Estudo realizado na Casa de Saúde do Bom Jesus, em Braga, alerta para o impacto do consumo de substâncias psicoactivas e comprova a sua ligação a diversas perturbações psiquiátricas.
A Casa de Saúde do Bom Jesus, Unidade de Desabituação de São Luís, levou a cabo um estudo, que permite perceber quais as doenças mentais mais associadas ao consumo de drogas.
Os autores da pesquisa “O Problema da Comorbilidade”, Catarina Iglésias e António Palha, procuraram alertar para o impacto do consumo de drogas e de como esse tipo de comportamento pode estar ligado ao desenvolvimento de determinadas doenças psiquiátricas.
“A comorbilidade é definida como a co-ocorrência, no mesmo indivíduo, de uma disfunção por consumo de substâncias psicoactivas e uma outra perturbação psiquiátrica. Procurámos perceber que tipo de dependência apresentavam as pessoas internadas nesta Unidade de Saúde e como isso pode estar ligado a patologias como a doença bipolar, a ansiedade ou a esquizofrenia”, explicam.

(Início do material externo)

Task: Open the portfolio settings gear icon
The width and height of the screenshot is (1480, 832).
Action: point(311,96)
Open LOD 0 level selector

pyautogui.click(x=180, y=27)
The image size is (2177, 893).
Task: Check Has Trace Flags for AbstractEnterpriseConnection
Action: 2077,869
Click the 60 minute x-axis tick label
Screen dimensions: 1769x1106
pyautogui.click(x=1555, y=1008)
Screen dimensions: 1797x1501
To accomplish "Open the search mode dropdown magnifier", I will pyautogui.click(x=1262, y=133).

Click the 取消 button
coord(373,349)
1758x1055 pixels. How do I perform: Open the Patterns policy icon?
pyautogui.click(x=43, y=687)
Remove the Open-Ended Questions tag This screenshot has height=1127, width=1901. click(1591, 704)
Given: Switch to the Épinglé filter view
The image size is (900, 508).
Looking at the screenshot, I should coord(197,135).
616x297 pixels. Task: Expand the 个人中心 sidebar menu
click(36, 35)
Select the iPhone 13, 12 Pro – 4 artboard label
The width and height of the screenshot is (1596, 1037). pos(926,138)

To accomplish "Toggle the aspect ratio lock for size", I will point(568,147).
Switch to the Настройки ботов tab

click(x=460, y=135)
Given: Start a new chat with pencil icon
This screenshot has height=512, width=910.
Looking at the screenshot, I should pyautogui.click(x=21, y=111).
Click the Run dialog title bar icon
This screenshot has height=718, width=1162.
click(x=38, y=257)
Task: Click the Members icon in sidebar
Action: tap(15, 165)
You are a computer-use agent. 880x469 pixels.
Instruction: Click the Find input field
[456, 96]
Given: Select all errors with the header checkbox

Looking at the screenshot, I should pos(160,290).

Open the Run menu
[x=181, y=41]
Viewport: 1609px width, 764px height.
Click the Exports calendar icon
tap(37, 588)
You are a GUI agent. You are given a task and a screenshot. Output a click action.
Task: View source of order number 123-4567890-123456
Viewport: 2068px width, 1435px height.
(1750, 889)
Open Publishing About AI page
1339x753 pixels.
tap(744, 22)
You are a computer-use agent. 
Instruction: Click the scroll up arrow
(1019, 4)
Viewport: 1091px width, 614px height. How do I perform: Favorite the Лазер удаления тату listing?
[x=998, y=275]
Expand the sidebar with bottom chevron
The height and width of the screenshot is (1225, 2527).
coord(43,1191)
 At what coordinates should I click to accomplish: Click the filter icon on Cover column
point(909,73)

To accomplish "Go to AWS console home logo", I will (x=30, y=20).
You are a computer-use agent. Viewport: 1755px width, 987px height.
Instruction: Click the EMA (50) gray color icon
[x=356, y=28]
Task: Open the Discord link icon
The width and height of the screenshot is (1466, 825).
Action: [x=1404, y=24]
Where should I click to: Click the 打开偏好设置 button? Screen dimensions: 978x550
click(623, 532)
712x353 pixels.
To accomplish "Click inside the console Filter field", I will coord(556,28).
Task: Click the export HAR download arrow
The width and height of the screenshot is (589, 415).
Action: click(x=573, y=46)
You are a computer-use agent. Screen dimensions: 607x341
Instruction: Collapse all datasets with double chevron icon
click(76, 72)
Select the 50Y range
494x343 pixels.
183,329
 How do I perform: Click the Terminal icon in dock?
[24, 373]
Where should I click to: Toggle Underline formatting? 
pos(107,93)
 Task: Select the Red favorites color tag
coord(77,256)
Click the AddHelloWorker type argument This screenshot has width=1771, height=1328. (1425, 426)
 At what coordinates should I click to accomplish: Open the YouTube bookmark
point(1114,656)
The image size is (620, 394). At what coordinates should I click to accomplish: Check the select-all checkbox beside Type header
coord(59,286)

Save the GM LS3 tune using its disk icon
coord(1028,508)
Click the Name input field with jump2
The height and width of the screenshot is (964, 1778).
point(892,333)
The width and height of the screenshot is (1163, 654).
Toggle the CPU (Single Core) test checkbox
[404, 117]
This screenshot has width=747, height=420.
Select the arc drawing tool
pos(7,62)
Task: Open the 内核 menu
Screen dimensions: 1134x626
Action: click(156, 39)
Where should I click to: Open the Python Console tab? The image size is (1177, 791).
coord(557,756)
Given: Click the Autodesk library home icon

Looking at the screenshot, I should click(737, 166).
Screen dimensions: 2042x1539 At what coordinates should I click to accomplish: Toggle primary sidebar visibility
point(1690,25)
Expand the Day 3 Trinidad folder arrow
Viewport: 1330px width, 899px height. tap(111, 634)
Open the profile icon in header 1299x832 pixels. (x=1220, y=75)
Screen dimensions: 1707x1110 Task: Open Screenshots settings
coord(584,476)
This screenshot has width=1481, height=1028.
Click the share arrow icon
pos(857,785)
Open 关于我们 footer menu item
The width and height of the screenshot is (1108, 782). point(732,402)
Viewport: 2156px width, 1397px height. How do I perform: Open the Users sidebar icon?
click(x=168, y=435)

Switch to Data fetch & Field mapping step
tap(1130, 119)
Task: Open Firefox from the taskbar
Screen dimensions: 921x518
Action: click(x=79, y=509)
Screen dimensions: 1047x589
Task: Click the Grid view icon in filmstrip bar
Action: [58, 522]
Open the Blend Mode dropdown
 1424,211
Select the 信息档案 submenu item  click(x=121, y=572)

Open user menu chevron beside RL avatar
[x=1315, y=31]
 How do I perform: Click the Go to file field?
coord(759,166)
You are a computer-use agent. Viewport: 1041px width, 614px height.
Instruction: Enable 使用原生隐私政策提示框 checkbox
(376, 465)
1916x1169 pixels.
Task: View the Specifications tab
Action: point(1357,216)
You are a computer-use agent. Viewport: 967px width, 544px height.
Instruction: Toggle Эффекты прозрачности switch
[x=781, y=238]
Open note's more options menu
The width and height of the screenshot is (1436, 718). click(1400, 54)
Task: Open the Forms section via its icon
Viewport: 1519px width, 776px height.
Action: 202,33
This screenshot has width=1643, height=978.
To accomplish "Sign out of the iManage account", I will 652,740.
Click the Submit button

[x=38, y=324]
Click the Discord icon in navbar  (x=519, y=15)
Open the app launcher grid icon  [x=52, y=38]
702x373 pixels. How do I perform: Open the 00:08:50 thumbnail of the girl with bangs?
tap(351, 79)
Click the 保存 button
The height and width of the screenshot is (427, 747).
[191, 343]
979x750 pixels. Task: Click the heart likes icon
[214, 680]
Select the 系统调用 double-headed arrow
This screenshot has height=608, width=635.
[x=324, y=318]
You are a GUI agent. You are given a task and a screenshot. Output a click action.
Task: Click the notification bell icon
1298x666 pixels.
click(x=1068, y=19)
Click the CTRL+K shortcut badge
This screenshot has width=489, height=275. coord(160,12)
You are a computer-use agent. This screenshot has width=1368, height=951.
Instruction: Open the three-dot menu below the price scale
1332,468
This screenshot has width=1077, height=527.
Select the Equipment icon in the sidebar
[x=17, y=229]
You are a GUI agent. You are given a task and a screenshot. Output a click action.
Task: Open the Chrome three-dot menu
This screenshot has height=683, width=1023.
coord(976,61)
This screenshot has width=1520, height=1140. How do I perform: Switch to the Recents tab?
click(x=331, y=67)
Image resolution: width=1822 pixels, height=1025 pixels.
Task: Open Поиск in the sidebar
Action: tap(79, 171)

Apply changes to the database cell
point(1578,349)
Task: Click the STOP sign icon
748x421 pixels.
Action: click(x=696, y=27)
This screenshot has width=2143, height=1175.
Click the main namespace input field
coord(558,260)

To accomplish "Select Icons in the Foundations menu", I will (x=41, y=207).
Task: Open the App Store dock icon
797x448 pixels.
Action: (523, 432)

“Este estudo tem como objectivo caracterizar os doentes internados nesta unidade, uma vez que as pessoas com doença mental severa estão em maior risco de desenvolver uma perturbação pela utilização de substâncias do que a população em geral”, referem.
A investigação, desenvolvida entre 2004 e 2009, incide sobre 162 doentes e verifica-se que 72 dos internados apresentam depressão, 46 revelam esquizofrenia e 20 apresentam perturbação da personalidade, entre outras doenças psiquiátricas.
No que respeita às dependências, 67 apresentam dependência de heroína, 31 dependência de cocaína e heroína, 16 dependência de álcool e heroína, 15 dependência de álcool e 10 apresentam dependência de heroína, cocaína e álcool.
Catarina Iglésias é médica psiquiatra na Casa de Saúde do Bom Jesus, Unidade de Desabituação de São Luís. António Palha é vice-presidente da Sociedade Portuguesa de Psiquiatria e Saúde Mental, director do serviço de Psiquiatria e Saúde Mental da Faculdade de Medicina da Universidade do Porto e do Hospital de S. João.
A amostra é constituída por 162 sujeitos, dos quais 115 do sexo masculino e 47 do sexo feminino, sendo que a média de idade é 36 anos. O número médio de anos de consumo de substâncias é de 15,5 e a idade média de início dos consumos é 20 anos. O início dos consumos dá-se aos 8 anos e a idade máxima aos 57.